Wildland fire mitigation, public recreation access, youth education, and upland habitat will all benefit this year from funding from the Montana chapter of the National Wild Turkey Federation.

The Montana State Board of the NWTF met last weekend in Billings to distribute over $24,000 in funds in support of the NWTF’s national “Save the Habitat. Save the Hunt.” campaign. The funds, raised in conservation banquets held around in communities around Montana, are held in the “Superfund,” an account that earmarks money for a variety of qualifying habitat, education, and hunting-heritage projects in Montana. Since 1985, the Turkey Federation has distributed over $400,000 in Superfunds in Montana. Nationally, state Superfunds have put more than $450 million on the ground for conservation, habitat enhancement, and education.

Here are Montana projects that will receive NWTF funding this year:

  • Tin Can Hill Fuels Treatment, Petroleum County – The BLM requested funding to help reduce fuels and wildfire threat on thousands of acres of public land in the Musselshell River Breaks.
  • College Scholarships – Two Montana high school seniors will receive $1,500 in scholarship funds from the NWTF. Keely Benson of Plains is the statewide scholarship winner while Keelie Smith of Colstrip is the runner-up. One of the remarkable details of this scholarship is that, while it rewards community service and academic performance, it also requires applicants to be active hunters, verified by submission of a copy of their current hunting license.
  • West Fork Bitterroot River Vegetation Treatment, Ravalli County – The Bitterroot National Forest requested funding to help plant native forbs and shrubs on public land to enhance habitat for wild turkeys, elk, and other wildlife.
  • Frenchtown Face Fuels Treatment, Missoula County — The state board awarded funds to help the Lolo National Forest reduce fire-prone fuels on over 1,000 acres of public land west of Missoula. The project will improve wild turkey habitat on public lands.
  • Custer National Forest Fire Mitigation, Powder River County – The NWTF in Montana has funded wildland fire mitigation efforts on the Ashland Ranger District of the Custer National Forest in southeast Montana for several years. For 2014, the forest will get funds to support public-land managers in their prescribed fire efforts to minimize the impact of catastrophic fires like those that devastated the area in 2012.
  • Manhattan School District Archery in the Schools, Gallatin County – The NWTF donated funds to purchase six bows and associated archery equipment to implement the National Archery in the Schools Program in the Gallatin Valley.
  • Pompeys Pillar Naturalist Program, Yellowstone County – The state board awarded funds to the Audubon Society’s Naturalist in the Schools program at Pompeys Pillar National Monument east of Billings.
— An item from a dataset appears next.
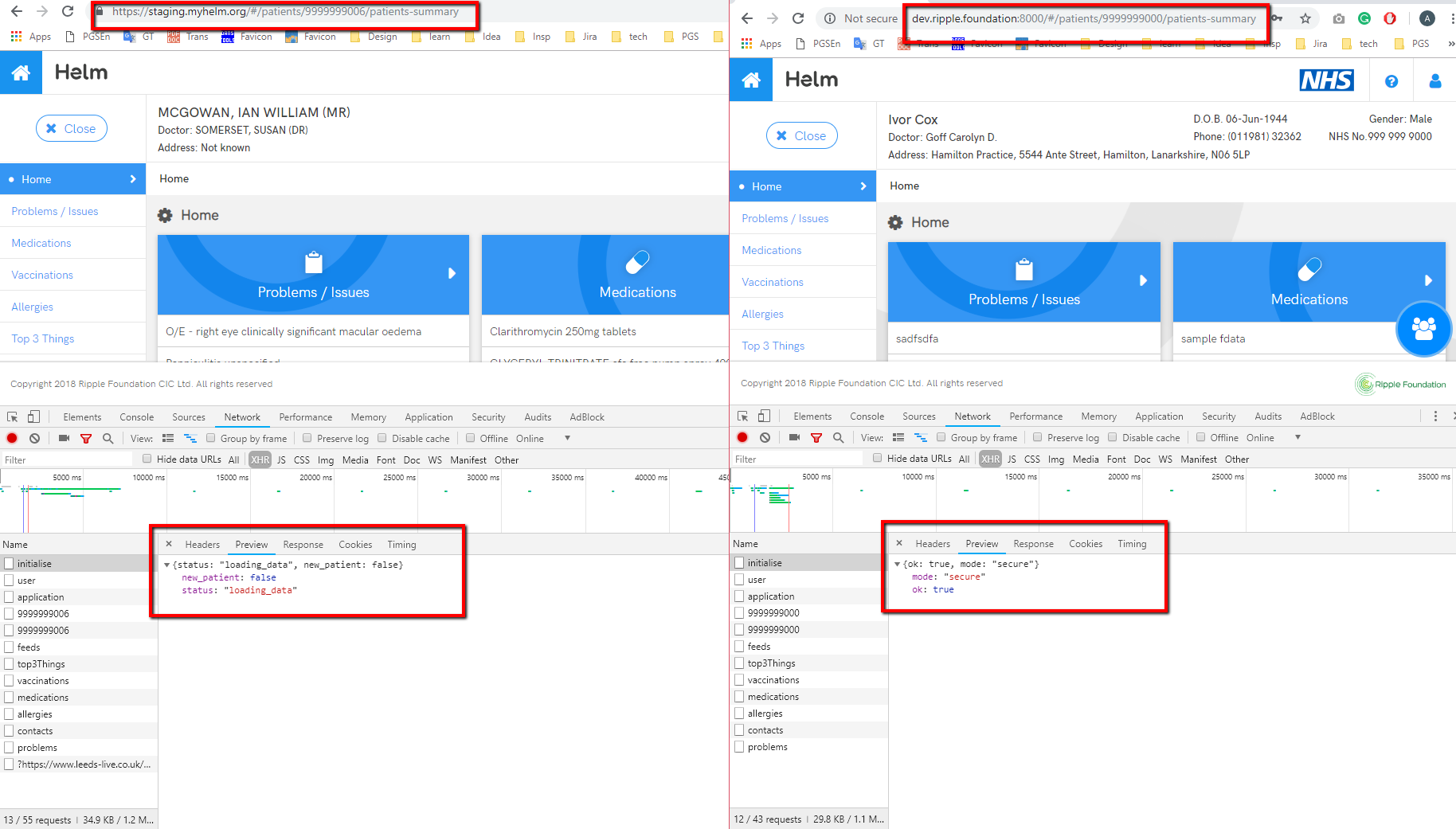Tick the checkbox beside the initialise request
The image size is (1456, 829).
8,563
The funds will be used for classroom materials to educate students about wildlife in the riparian corridor.
  • Custer National Forest Access, Powder River County – Finally, the state board completed the fifth and final year of contributions to a term easement program on Cub Creek north of Ashland. The program has provided sportsman access to thousands of acres of landlocked land on the Custer National Forest.
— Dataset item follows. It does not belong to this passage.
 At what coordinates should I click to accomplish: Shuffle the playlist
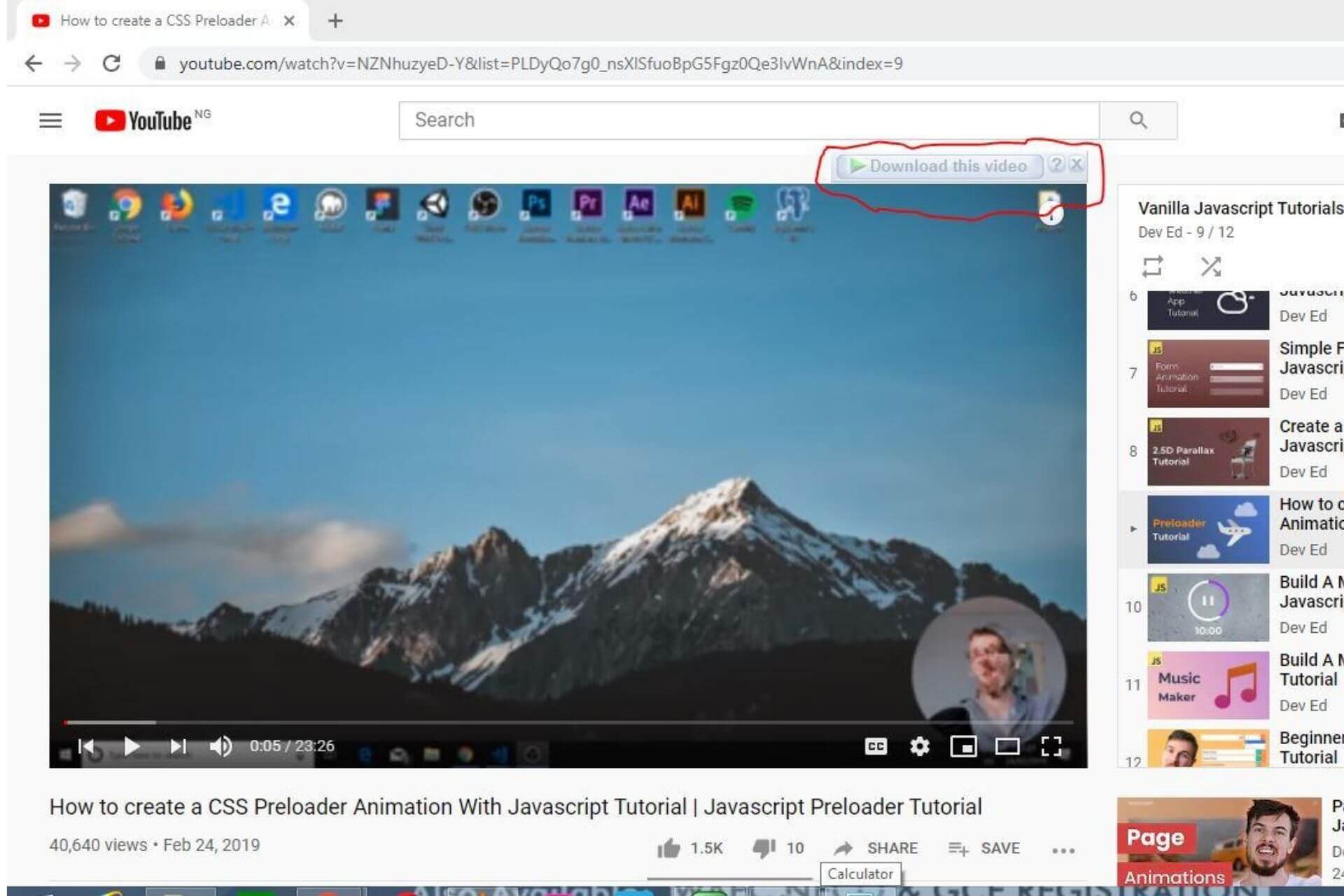pyautogui.click(x=1210, y=267)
The National Wild Turkey Federation is committed to improving wildlife habitat, expanding public access, and introducing hunting to new populations of sportsmen. The national organization boasts 7 chapters in Montana.

“The remarkable detail about the NWTF’s funding mechanism is that funds raised in Montana stay in Montana to do good work for wildlife, sportsmen, and kids,” says Ed Sugg of Glasgow, the Montana state president of the NWTF.